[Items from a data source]
::::::::::
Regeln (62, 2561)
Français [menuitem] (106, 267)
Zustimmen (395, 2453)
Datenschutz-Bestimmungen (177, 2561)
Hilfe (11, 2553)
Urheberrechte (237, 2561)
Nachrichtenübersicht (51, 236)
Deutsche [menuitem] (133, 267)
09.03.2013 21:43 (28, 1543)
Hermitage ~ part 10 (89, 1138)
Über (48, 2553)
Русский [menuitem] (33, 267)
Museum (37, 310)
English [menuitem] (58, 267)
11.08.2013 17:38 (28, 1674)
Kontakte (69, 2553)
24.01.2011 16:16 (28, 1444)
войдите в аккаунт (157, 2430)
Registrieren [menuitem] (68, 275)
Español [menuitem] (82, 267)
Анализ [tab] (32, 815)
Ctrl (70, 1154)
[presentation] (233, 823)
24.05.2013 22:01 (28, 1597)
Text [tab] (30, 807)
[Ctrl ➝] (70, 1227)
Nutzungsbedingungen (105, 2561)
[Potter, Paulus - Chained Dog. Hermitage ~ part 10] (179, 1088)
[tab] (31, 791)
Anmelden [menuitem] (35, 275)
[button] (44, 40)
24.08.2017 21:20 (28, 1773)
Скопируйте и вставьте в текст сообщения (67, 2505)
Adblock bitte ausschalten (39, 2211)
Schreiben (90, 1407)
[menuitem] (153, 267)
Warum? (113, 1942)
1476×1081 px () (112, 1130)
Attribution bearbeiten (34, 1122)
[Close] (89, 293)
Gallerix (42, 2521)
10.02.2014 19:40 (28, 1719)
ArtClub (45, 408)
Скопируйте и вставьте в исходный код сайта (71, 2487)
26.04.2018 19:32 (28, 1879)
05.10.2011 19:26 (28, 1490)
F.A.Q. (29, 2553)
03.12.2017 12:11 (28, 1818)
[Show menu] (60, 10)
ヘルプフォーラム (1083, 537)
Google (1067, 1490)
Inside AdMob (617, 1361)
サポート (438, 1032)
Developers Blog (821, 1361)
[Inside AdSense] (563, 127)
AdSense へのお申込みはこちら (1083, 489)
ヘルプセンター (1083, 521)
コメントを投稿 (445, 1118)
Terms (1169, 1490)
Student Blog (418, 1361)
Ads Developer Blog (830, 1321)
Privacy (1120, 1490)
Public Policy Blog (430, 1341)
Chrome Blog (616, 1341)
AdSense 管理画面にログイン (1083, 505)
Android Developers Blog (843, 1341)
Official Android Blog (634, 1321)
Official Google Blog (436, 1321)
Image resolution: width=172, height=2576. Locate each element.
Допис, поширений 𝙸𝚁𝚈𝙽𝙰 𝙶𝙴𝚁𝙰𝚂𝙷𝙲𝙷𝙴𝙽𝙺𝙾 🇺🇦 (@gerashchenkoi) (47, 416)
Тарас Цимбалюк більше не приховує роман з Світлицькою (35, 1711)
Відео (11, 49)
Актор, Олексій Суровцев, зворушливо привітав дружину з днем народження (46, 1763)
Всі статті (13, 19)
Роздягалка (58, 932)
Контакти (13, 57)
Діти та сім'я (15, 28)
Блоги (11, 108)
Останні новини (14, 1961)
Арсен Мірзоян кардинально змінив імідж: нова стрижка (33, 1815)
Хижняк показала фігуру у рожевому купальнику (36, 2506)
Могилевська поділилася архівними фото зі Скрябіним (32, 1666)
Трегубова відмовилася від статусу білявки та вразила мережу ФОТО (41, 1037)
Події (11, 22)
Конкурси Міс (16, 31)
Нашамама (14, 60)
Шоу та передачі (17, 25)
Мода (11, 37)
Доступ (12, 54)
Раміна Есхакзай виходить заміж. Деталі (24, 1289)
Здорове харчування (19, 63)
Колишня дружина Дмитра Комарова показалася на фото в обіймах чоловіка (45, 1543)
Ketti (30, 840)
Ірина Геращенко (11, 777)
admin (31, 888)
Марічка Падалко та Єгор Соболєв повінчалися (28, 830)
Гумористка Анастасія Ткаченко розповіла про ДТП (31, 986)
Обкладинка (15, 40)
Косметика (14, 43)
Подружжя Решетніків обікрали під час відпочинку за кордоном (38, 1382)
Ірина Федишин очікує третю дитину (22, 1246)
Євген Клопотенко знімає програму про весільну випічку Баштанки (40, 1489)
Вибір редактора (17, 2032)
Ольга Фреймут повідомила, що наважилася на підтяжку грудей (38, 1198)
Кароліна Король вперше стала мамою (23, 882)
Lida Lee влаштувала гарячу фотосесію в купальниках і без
::::::::::
#### The task:
No lines before the one containing "Раміна Есхакзай виходить" belong in the answer; write out that line and each one after it exactly, through the end of the records.

#### Task result:
Раміна Есхакзай виходить заміж. Деталі (24, 1289)
Здорове харчування (19, 63)
Колишня дружина Дмитра Комарова показалася на фото в обіймах чоловіка (45, 1543)
Ketti (30, 840)
Ірина Геращенко (11, 777)
admin (31, 888)
Марічка Падалко та Єгор Соболєв повінчалися (28, 830)
Гумористка Анастасія Ткаченко розповіла про ДТП (31, 986)
Обкладинка (15, 40)
Косметика (14, 43)
Подружжя Решетніків обікрали під час відпочинку за кордоном (38, 1382)
Ірина Федишин очікує третю дитину (22, 1246)
Євген Клопотенко знімає програму про весільну випічку Баштанки (40, 1489)
Вибір редактора (17, 2032)
Ольга Фреймут повідомила, що наважилася на підтяжку грудей (38, 1198)
Кароліна Король вперше стала мамою (23, 882)
Lida Lee влаштувала гарячу фотосесію в купальниках і без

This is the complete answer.